(Data on locating visible targets)
------------------------------------

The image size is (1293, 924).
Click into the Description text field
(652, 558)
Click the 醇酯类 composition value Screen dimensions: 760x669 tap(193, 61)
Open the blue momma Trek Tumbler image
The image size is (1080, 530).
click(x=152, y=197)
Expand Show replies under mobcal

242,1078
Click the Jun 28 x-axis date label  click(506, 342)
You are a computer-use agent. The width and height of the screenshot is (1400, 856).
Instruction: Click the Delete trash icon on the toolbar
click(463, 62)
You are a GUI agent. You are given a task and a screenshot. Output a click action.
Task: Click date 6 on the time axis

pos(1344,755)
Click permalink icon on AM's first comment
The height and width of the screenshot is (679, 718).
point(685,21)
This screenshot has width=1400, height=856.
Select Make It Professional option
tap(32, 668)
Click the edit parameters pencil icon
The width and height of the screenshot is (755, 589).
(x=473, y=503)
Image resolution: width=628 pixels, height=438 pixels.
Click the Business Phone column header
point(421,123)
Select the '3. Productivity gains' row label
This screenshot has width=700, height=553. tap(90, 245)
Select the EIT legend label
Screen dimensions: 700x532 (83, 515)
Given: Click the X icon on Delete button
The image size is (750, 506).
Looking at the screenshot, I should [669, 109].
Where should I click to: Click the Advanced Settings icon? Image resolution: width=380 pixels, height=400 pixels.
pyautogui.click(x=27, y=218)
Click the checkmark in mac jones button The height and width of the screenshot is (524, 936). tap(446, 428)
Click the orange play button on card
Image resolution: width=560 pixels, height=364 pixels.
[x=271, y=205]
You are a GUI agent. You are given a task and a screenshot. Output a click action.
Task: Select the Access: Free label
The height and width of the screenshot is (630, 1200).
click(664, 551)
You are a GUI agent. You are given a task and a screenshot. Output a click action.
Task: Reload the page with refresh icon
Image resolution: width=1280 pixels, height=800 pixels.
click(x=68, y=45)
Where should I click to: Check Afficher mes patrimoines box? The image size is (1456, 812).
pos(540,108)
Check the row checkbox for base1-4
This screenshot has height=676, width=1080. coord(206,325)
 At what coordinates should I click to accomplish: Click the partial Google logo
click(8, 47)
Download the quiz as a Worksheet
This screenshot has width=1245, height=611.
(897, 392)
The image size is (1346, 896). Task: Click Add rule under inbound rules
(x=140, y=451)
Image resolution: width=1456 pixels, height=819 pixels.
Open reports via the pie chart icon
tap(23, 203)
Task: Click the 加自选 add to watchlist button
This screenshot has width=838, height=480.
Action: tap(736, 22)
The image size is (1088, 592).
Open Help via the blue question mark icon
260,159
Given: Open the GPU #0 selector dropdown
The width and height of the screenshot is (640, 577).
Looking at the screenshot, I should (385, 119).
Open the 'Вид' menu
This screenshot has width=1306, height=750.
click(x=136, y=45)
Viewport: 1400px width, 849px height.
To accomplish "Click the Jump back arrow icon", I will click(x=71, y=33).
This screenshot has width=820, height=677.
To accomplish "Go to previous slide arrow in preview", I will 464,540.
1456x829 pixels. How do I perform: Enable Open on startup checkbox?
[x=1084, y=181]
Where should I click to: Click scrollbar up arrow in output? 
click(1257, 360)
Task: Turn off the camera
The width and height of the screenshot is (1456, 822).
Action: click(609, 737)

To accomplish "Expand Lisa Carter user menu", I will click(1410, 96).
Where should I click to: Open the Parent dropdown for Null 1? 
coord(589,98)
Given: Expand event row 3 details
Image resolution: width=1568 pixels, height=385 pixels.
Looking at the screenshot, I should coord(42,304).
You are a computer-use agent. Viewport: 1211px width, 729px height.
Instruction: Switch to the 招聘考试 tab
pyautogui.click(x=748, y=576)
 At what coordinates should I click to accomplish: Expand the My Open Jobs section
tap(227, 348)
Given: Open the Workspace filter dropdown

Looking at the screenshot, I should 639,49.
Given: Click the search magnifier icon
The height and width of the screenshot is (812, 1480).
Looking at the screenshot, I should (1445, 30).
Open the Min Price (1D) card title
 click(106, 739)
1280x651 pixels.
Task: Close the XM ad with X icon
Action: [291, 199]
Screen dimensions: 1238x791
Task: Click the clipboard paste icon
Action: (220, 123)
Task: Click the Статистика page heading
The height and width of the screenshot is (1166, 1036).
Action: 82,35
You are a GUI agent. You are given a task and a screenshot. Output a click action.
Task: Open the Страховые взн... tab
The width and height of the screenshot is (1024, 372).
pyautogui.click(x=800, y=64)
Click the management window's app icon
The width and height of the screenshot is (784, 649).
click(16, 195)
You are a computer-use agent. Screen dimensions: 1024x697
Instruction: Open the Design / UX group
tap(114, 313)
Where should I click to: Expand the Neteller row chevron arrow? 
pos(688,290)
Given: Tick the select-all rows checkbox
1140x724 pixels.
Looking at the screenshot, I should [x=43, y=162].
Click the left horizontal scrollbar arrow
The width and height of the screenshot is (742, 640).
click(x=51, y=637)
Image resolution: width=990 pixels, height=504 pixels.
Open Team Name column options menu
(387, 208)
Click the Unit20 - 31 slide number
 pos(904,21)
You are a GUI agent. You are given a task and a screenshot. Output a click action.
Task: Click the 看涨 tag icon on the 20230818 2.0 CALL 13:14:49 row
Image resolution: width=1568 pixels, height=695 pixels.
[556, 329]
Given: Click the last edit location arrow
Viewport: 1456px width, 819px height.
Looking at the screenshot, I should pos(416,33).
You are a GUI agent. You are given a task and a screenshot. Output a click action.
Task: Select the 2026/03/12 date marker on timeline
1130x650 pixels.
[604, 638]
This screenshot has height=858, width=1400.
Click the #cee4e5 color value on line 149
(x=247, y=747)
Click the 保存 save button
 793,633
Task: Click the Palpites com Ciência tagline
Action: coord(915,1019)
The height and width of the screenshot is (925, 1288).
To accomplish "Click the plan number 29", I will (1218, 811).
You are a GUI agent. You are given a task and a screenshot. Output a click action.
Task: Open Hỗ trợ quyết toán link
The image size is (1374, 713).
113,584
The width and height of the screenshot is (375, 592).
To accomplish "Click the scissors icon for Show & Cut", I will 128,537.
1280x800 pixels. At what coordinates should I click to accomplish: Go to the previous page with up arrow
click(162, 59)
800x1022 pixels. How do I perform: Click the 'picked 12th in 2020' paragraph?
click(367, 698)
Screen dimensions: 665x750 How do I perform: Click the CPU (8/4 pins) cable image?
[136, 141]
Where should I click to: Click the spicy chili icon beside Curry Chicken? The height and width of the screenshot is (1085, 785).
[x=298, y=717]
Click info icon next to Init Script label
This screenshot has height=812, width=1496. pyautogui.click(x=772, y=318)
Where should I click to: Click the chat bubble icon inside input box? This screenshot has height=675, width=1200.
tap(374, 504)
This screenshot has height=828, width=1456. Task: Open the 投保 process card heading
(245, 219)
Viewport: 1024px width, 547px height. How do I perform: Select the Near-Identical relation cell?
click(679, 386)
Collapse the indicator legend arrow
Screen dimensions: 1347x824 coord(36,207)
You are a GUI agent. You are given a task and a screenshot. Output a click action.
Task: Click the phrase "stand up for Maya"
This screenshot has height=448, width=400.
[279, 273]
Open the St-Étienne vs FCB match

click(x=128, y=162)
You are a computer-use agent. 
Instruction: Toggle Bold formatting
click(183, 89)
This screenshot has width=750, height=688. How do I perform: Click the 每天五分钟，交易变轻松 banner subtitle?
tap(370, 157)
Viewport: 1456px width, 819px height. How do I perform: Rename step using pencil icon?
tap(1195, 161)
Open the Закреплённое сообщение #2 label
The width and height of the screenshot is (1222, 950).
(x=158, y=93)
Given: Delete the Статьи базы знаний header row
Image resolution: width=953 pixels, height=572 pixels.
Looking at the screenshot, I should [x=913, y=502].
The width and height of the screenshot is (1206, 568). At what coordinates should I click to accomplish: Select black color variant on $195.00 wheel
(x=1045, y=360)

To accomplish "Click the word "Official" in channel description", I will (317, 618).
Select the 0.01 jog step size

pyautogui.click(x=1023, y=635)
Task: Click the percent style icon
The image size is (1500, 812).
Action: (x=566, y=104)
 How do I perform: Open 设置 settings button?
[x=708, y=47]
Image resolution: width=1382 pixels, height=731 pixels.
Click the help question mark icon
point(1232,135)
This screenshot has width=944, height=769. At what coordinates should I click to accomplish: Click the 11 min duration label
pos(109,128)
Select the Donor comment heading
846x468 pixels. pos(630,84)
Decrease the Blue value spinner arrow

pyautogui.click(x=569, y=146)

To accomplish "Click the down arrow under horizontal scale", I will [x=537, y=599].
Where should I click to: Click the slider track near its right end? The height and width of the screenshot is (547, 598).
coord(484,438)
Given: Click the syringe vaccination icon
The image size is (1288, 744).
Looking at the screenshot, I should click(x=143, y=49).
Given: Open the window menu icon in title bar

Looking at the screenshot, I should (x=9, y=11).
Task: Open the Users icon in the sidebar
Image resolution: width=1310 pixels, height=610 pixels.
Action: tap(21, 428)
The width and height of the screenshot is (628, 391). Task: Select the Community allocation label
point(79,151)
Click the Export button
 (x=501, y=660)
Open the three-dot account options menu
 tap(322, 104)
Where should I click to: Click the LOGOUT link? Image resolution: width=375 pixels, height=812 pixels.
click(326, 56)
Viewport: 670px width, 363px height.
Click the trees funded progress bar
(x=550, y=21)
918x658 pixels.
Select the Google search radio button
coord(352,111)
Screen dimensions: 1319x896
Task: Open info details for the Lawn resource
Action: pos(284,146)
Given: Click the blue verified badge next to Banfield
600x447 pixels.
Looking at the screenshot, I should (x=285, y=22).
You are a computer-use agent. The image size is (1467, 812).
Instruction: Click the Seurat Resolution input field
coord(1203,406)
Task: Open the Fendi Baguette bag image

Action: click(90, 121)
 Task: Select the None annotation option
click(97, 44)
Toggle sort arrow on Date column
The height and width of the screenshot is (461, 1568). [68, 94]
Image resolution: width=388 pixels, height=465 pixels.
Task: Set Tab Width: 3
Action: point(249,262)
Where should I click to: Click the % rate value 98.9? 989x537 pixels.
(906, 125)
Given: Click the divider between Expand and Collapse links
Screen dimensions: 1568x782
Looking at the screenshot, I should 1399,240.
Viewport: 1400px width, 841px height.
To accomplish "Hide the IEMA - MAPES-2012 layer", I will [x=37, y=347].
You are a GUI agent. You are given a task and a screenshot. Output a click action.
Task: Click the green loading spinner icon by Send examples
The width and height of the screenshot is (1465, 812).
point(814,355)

------------------------------------

Rewrite the items starting at the line containing "How do I perform: Open 设置 settings button?" and ending with the line containing "846x468 pixels. pos(630,84)", putting "title" in place of "heading" and leaving everything else as it is.

 How do I perform: Open 设置 settings button?
[x=708, y=47]
Image resolution: width=1382 pixels, height=731 pixels.
Click the help question mark icon
point(1232,135)
This screenshot has width=944, height=769. At what coordinates should I click to accomplish: Click the 11 min duration label
pos(109,128)
Select the Donor comment title
846x468 pixels. pos(630,84)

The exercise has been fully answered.